GitHub - Stepets/utf8.lua: pure-lua 5.3 regex library
pure-lua 5.3 regex library for Lua 5.3, Lua 5.1, LuaJIT
This library provides simple way to add UTF-8 support into your application.
Example:
local utf8 = require('.utf8'):init() for k,v in pairs(utf8) do string[k] = v end local str = "пыщпыщ ололоо я водитель нло" print(str:find("(.л.+)н")) -- 8 26 ололоо я водитель print(str:gsub("ло+", "보라")) -- пыщпыщ о보라보라 я водитель н보라 3 print(str:match("^п[лопыщ ]*я")) -- пыщпыщ ололоо я
Usage:
This library can be used as drop-in replacement for vanilla string library. It exports all vanilla functions under raw sub-object.
local utf8 = require('.utf8'):init() local str = "пыщпыщ ололоо я водитель нло" utf8.gsub(str, "ло+", "보라") -- пыщпыщ о보라보라 я водитель н보라 3 utf8.raw.gsub(str, "ло+", "보라") -- пыщпыщ о보라보라о я водитель н보라 3
It also provides all functions from Lua 5.3 UTF-8 module except utf8.len (s [, i [, j]]). If you need to validate your strings use utf8.validate(str, byte_pos) or iterate over with utf8.validator.
Please note that library assumes regexes are valid UTF-8 strings, if you need to manipulate individual bytes use vanilla functions under utf8.raw.
Installation:
Download repository to your project folder. (no rockspecs yet)
Examples assume library placed under utf8 subfolder not utf8.lua.

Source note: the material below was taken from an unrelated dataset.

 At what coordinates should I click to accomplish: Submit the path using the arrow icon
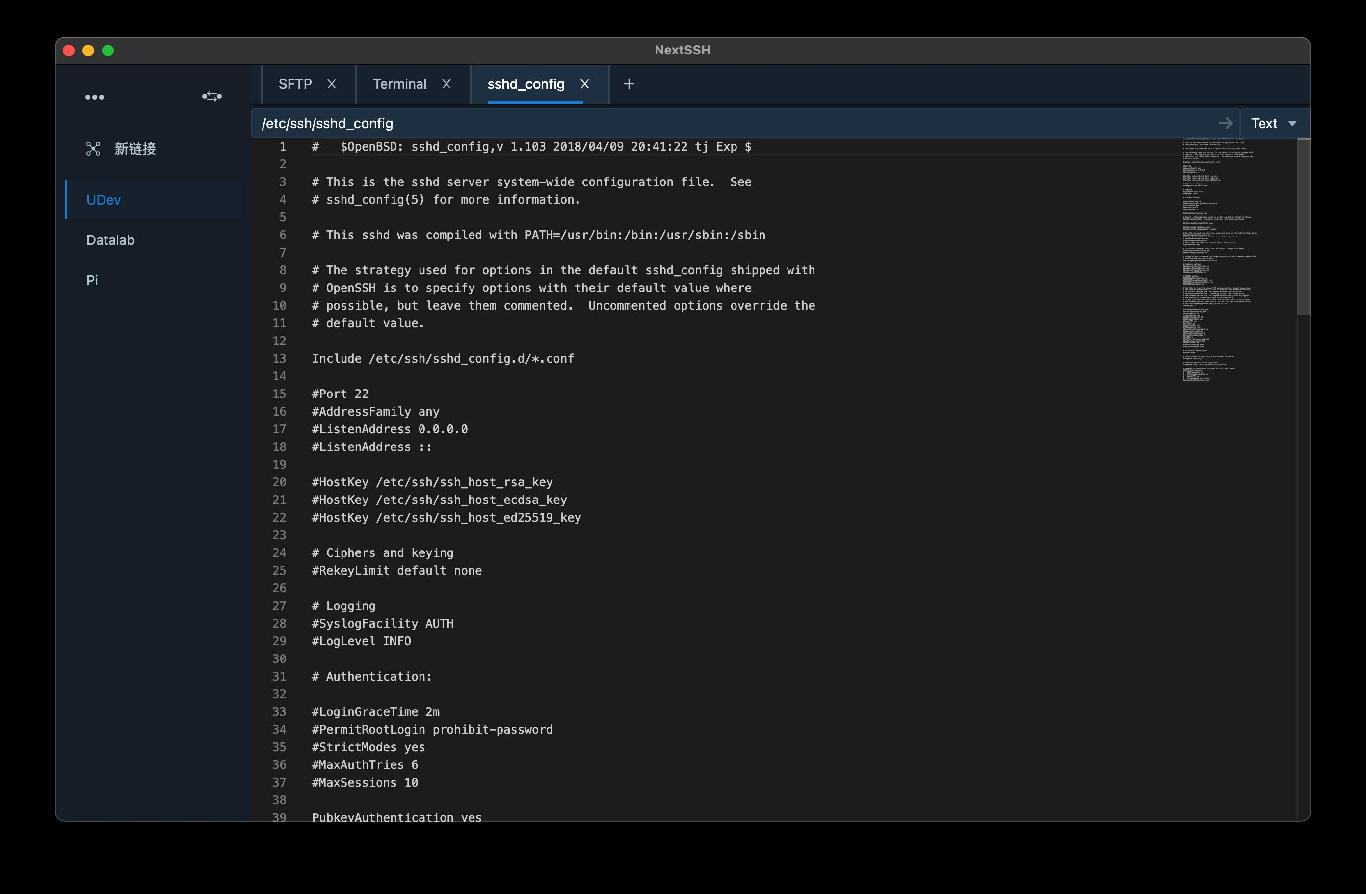(1225, 123)
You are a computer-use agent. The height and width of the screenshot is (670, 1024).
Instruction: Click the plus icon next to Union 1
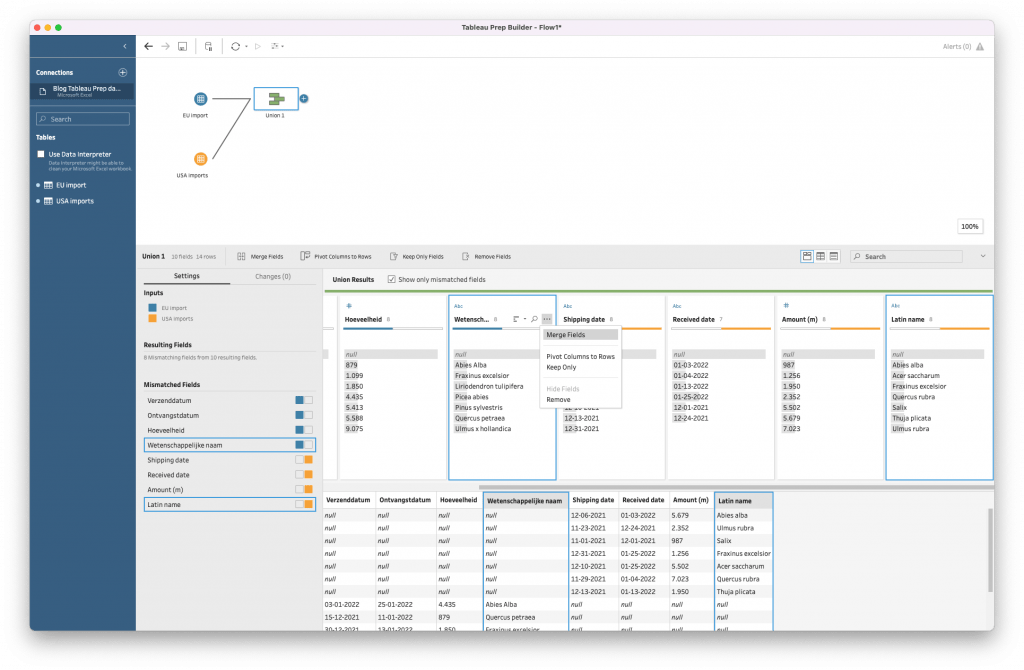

As of Lua 5.3 default utf8 module has precedence over user-provided. In this case you can specify full module path (.utf8).
Configuration:
Library is highly modular. You can provide your implementation for almost any function used. Library already has several back-ends:
- Runtime character class processing using hardcoded codepoint ranges or using native functions through
ffi. - Basic functions for working with UTF-8 characters have specializations for
ffi-enabled runtime and for tarantool.
Probably most interesting customizations are utf8.config.loadstring and utf8.config.cache if you want to precompile your regexes.
local utf8 = require('.utf8') utf8.config = { cache = my_smart_cache, } utf8:init()
For lower and upper functions to work in environments where ffi cannot be used, you can specify substitution tables (data example)
local utf8 = require('.utf8') utf8.config = { conversion = { uc_lc = utf8_uc_lc, lc_uc = utf8_lc_uc }, } utf8:init()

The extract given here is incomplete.